How can I solve this?

I think it the NSArray doesn't retains all it's members that would break the cycle but obviously NSArray must retains them.So please provide some advice.

Upvotes: 2

Views: 454

Answers (3)

Akshay
Akshay

Reputation: 5765

It seems after reading the question that you need to persist this data across app launches (I might be completely wrong). If this is true, you should have a look at CoreData & create database entities for Person & Group. In that case, CoreData will manage all your references & you can fetch 'persons in a group' & 'groups of a person' using SQL like queries.
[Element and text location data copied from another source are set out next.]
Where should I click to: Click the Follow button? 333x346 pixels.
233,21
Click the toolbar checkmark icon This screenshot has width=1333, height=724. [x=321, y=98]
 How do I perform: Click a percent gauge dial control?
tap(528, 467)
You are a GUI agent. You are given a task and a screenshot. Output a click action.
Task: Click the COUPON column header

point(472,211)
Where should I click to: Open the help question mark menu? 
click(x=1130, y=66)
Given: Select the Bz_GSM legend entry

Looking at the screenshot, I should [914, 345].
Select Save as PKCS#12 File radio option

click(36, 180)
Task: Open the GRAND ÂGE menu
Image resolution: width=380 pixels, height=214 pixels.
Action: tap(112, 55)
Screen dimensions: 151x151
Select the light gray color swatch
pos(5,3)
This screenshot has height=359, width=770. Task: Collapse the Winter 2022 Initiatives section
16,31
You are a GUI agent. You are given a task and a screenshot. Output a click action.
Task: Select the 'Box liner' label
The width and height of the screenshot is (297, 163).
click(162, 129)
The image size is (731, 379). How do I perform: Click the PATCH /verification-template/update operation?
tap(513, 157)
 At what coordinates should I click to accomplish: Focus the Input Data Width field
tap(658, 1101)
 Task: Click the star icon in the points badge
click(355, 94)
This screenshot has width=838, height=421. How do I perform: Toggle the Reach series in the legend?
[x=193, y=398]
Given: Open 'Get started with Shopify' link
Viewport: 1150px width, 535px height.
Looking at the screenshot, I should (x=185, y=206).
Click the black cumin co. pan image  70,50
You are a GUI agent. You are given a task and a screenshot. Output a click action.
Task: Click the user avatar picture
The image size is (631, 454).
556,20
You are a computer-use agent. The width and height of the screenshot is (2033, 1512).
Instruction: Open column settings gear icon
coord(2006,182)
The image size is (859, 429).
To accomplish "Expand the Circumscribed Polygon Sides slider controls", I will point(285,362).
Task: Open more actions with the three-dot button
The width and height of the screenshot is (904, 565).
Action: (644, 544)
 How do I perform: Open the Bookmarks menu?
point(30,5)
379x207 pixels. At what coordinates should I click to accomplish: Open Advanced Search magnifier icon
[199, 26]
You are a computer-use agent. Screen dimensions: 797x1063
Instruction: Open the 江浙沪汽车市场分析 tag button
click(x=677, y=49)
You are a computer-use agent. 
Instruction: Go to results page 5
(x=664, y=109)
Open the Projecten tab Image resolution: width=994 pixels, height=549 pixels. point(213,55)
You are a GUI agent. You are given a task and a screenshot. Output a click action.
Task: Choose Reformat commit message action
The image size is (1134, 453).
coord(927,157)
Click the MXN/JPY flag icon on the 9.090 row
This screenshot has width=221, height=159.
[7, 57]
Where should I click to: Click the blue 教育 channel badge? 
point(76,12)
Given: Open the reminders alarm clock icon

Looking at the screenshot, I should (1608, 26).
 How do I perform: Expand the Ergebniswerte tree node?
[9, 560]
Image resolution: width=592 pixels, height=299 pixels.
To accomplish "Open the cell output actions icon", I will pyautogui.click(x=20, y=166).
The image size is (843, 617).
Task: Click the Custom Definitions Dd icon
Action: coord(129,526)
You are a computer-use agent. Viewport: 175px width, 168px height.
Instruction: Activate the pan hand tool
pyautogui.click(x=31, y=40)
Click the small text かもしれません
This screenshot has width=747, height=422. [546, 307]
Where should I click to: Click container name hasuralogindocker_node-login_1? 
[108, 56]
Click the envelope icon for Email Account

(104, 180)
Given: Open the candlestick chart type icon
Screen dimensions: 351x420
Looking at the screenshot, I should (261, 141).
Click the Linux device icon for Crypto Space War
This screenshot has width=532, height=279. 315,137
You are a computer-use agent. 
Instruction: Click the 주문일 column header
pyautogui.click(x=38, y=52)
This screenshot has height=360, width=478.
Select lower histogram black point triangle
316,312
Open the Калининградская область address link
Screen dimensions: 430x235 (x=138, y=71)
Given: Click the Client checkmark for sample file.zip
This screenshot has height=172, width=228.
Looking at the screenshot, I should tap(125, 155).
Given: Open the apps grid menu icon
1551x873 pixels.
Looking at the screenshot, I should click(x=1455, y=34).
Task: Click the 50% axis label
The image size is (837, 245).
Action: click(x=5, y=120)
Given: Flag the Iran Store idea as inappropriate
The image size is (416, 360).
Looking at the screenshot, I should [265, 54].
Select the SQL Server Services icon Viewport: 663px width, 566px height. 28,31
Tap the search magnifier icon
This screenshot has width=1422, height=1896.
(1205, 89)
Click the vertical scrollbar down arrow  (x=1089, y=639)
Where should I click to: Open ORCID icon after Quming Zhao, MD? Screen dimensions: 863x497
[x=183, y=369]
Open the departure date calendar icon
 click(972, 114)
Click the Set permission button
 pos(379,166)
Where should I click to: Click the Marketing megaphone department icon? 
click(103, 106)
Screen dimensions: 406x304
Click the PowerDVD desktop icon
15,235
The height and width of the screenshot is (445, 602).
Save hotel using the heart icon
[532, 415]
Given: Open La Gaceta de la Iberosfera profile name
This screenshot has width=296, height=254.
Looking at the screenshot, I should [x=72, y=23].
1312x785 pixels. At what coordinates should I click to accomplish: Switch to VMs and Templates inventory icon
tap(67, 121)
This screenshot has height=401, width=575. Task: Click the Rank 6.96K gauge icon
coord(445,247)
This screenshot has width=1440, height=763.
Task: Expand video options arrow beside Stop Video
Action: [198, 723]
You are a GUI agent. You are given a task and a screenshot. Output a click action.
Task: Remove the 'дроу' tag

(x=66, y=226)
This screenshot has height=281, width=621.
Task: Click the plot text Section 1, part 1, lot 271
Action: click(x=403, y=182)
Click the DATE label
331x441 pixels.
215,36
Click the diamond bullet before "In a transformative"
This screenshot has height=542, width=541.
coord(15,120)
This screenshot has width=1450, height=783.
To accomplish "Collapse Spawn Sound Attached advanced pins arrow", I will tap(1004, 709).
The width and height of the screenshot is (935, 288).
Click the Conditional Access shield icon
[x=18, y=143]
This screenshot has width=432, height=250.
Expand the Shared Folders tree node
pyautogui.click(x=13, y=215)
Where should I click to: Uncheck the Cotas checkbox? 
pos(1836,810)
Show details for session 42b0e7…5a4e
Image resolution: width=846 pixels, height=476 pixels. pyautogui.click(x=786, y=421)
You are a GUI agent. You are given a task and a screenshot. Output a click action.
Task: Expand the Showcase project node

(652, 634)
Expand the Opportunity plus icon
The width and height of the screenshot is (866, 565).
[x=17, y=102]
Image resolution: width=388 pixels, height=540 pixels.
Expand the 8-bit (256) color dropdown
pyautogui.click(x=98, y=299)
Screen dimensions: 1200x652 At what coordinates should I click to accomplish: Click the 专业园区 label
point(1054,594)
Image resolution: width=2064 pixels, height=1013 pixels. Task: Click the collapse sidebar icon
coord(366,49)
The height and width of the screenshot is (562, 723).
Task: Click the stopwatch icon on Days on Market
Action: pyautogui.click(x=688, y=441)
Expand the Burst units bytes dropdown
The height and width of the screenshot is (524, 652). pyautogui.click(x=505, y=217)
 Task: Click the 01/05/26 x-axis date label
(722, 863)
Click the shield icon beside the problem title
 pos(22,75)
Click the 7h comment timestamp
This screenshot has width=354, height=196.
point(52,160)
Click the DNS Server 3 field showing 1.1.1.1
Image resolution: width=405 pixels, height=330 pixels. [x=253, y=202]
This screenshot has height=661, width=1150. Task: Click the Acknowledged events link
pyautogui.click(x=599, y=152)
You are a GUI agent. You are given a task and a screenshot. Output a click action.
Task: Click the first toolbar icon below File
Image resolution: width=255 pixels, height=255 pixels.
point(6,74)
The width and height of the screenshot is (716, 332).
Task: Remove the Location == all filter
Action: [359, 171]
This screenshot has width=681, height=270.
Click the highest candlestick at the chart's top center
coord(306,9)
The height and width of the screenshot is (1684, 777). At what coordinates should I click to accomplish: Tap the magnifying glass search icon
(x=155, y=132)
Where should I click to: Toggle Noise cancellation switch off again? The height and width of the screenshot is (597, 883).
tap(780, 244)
If this is not true, a simple solution that comes to my mind is to store indirect references rather than direct references. For example, each person or group shall have an ID (let's say it is an NSString). Then, each Person class will store an array of NSStrings (group IDs corresponding to groups to which it belongs) & each Group class will store an array of NSStrings (person IDs corresponding to its members). With this, you will need to maintain a Map/Dictionary structure which stores pairs like <personOrGroupID, PersonOrGroupObject> & look up the IDs in this structure.

Upvotes: 0

Christopher A
Christopher A

Reputation: 2961

In general, you would need a weak referencing system to achieve this. You can use a non-retaining CFArray, but bypassing the retain/release system is dangerous. Here is a quick-and-dirty category on NSMutableArray to allow for this.

@implementation NSMutableArray (WeakReferences)
    + (id)mutableArrayUsingWeakReferences {
    return [self mutableArrayUsingWeakReferencesWithCapacity:0];
    }

    + (id)mutableArrayUsingWeakReferencesWithCapacity:(NSUInteger)capacity {
    CFArrayCallBacks callbacks = {0, NULL, NULL, CFCopyDescription, CFEqual};
    // We create a weak reference array
    return (id)(CFArrayCreateMutable(0, capacity, &callbacks));
    }
@end

For your specific case, I would take a step back and see if there isn't a better way to structure your classes to circumvent this problem entirely.

Upvotes: 0

jtbandes
jtbandes

Reputation: 118651

You can use [NSValue valueWithNonretainedObject:...] to put your objects into an array without retaining them. I'm not sure if this is the best solution, but it will work.